- Legal Futures - https://www.legalfutures.co.uk -

Using AI to sort through foreign language documents

By Legal Futures’ Associate Knovos [1]

The ability to quickly understand and then pare down a universe of collected data for review is an essential component of many investigations. This becomes even more complex when documents in need of review contain character-based languages. To avoid the high cost and amount of time associated with human translation and document review, international law firms are now employing artificial intelligence (AI) to simplify the process.

Knovos

The benefits of ECA

Analytic tools used during early case assessment (ECA) [2] help legal teams significantly reduce data volume and conduct exploratory analysis in the early stages of eDiscovery. This empowers litigation professionals to implement the most cost-efficient strategies, increasing productivity while maintaining quality and consistency.

ECA technologies can provide quick access to critical information about case data, with filtering and search capabilities that shrink the size of the data set before sending it to review.

No longer lost in translation

When using an ECA tool on multilingual data, both the tool and its underlying analytics engine must be capable of performing functions such as near-duplicate identification and concept searching on data sets with multiple languages.

Near-duplicate detection ensures that all possible versions of a single document can be quickly identified and clustered together for consistent treatment. In addition, the analytics engine powering the solution’s predictive coding functionality must be capable of performing advanced searching and multidimensional analytics on foreign language documents.

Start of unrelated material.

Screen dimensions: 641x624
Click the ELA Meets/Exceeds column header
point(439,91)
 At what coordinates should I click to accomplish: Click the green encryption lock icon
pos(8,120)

AI and advanced analytics help significantly expedite the processing and review of litigation data, while eliminating the potential for human error.

Korean case study

International law firm Hogan Lovells reached out to Knovos [3] for help with a South Korean client involved in a U.S. Department of Justice investigation. The firm had collected more than 10 million documents, including both Korean and English language records. To meet their client’s deadline and budget, Hogan Lovells needed a solution that could drastically minimize the amount of data reviewed.

By using eZReview, Knovos’ end-to-end eDiscovery [4] platform, the firm was able to automatically generate translations of the Korean documents for quality control and review by native Korean speakers. The team also performed text searching on the Korean documents to determine which were in need of review.

The speed and efficiency of eZReview resulted in a significant reduction of documents, with only 85,000 of the initial 10 million records ultimately selected for attorney review. In the end, Hogan Lovells estimates that eZReview helped save more than 8,300 hours and $400,000 in review expenditures.

Summary

With document review being the largest expense of eDiscovery, reducing the amount of data reviewed is the single most successful strategy toward cost reduction. In addition, when armed with a thorough understanding of the makeup of data, information-driven decisions can be made pre-review about how the eDiscovery process will be handled.

Litigation professionals require AI-powered ECA tools that not only address these needs in a fast, intuitive manner but are able to apply analytics and predictive coding in cases involving foreign language documents.